Begin by asking the right questions across four critical areas: your data, your technology infrastructure, your team, and your implementation strategy.

Is your data AI-ready? 

Data is the raw material of modern drug discovery, but even the best AI algorithms are only as good as the data they ingest. Disorganized, unlabeled, and siloed data greatly reduces the effectiveness of advanced analytics and risks producing misleading results.

In many labs, data remains trapped in department-specific databases, stored in inconsistent formats, and poorly curated.
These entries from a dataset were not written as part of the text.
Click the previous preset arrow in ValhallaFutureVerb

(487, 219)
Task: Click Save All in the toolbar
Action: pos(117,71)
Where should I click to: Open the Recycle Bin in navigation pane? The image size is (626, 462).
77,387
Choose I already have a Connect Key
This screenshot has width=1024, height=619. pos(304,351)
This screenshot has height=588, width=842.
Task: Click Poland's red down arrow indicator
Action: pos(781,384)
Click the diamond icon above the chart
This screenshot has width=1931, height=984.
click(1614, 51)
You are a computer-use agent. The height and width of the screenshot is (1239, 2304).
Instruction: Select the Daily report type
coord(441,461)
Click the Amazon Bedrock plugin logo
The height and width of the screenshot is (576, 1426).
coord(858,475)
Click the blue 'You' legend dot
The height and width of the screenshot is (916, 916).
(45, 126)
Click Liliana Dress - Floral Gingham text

The result is that in many cases, there may be decades of research data containing insights that cannot be revealed until arduous prep work has been completed.

To begin building AI readiness, the first stage is a comprehensive data audit to assess quality, completeness, and consistency. Data that is structured, labeled, and stored in consistent formats, using standardized units and terminologies, will facilitate the critical base-level machine learning process. For this foundational stage, the FAIR data principles (Findable, Accessible, Interoperable, and Reusable) provide the groundwork for enabling AI to identify meaningful patterns across experiments and projects.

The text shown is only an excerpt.